One satellite radio firm, even a monopoly, is better than none, he added. "I have a funny feeling that even if the FCC frowned on this, it will have no choice," Levy said.
Craig Moffett, who tracks the industry for the investment firm Sanford C. Bernstein & Co., said XM and Sirius are actually in fine shape and on their way to profitability. Satellite radio listeners buy a receiver, plus pay a monthly fee starting at about $13.
"The perception that these companies are somehow trying to pull off a merger out of desperation . . . has somehow entered the public consciousness," said Moffett. "But it's just not borne out by the facts."
A Justice Department official could not be reached for comment yesterday. A FCC spokesman declined to comment. On Monday, FCC chairman Kevin J. Martin said the transaction faces a "high" hurdle.
Wall Street cheered the merger news. XM shares climbed 10 percent to close at $15.41 yesterday, while Sirius shares jumped 6 percent to close at $3.92, both on the Nasdaq exchange. Under the terms of the deal, Sirius would buy XM in a stock deal that would give XM shareholders 4.6 shares of Sirius for each XM share they own.
Even if the merger goes through, Levy isn't sure satellite radio has a future. He said XM and Sirius have not fared as well as cable companies in convincing people to pay for better programming .
XM began operating in 2001, Sirius in 2002, and have 14 million subscribers between them.

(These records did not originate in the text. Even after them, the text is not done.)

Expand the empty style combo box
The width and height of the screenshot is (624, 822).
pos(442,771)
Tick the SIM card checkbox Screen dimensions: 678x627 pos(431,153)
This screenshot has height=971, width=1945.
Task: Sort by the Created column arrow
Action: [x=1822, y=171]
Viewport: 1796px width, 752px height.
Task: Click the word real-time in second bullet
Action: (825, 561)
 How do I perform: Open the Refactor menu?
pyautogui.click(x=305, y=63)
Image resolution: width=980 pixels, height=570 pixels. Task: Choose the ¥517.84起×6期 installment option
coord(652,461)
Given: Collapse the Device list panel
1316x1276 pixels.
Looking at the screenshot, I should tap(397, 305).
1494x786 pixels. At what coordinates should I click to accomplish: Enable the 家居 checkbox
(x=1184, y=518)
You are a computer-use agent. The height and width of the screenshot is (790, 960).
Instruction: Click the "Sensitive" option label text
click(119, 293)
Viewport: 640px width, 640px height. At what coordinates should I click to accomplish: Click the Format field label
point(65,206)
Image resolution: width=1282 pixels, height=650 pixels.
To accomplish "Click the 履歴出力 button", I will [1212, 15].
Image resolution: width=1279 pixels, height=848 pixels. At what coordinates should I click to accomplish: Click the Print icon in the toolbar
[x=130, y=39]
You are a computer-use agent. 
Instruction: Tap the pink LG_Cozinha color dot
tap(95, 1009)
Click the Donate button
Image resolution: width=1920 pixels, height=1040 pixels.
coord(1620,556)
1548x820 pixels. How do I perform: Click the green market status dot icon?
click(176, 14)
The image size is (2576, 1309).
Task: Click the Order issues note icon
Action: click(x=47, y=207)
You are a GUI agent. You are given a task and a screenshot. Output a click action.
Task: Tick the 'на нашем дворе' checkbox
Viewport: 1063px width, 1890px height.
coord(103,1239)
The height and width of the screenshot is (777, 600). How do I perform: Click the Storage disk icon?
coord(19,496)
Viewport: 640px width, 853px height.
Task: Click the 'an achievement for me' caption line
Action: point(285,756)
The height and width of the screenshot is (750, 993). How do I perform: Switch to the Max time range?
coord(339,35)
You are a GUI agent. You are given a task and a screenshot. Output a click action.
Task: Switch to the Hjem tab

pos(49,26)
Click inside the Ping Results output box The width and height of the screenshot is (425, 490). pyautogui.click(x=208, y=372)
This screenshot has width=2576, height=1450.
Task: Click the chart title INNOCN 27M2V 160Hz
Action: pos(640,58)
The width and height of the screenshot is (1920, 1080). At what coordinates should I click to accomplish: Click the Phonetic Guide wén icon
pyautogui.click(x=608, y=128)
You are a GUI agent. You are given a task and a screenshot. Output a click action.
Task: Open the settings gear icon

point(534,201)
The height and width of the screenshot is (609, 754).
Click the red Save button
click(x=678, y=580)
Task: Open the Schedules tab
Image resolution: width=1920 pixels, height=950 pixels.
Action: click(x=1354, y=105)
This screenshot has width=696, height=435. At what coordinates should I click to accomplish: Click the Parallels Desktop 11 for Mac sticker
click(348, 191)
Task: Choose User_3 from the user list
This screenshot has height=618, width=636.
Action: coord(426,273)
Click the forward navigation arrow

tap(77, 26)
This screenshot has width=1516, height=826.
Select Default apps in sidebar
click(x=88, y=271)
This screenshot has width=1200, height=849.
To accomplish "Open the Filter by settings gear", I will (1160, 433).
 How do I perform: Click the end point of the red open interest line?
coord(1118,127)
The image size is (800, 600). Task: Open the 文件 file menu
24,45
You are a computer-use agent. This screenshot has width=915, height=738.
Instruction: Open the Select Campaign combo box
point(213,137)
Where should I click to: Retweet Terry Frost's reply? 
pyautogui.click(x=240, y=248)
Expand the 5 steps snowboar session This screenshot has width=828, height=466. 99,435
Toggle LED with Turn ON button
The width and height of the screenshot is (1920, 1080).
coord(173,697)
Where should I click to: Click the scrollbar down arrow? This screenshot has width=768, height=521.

Meanwhile, the electronic entertainment market has been transformed. Popular digital audio players like the iPod let consumers create their own personal "radio station." Broadband Internet, now found in over half of all US homes, can deliver thousands of free audio streams. And traditional radio broadcasters are moving to HD radio, a digital service that not only improves audio quality, but also frees bandwidth so that a station can broadcast three or four audio streams over a single frequency.
Levy thinks that whether or not Sirius and XM merge, they'll need new sources of revenue. For instance, they could market their offerings to earthbound radio stations for broadcast on their new HD radio channels.
Moffett, whose investment firm has no stake in either XM or Sirius, is far more optimistic about both companies. He concedes that the rate of subscriber growth has dropped off recently, with about 30 million subscribers expected by 2010, instead of 40 million. While that's a sharp decline, Moffett said, "DirecTV's been trying for 10 years and they only have 16 million customers."
Moffett also said that large losses posted by XM and Sirius conceal the companies' underlying health. The companies immediately record the full expenses of acquiring customers, but recognize the revenue they generate month by month. Moffett said this makes the companies' income statements look weak, even as their cash flow continues to improve.
Also, the satellite broadcasters' programming costs are based on hefty long-term contracts with the major sports leagues and big-time performers like Oprah Winfrey and Howard Stern. But growing the audience spreads these fixed costs over a larger pool of subscribers. Get the audience large enough, and satellite radio systems quickly turn the corner to profitability, he said.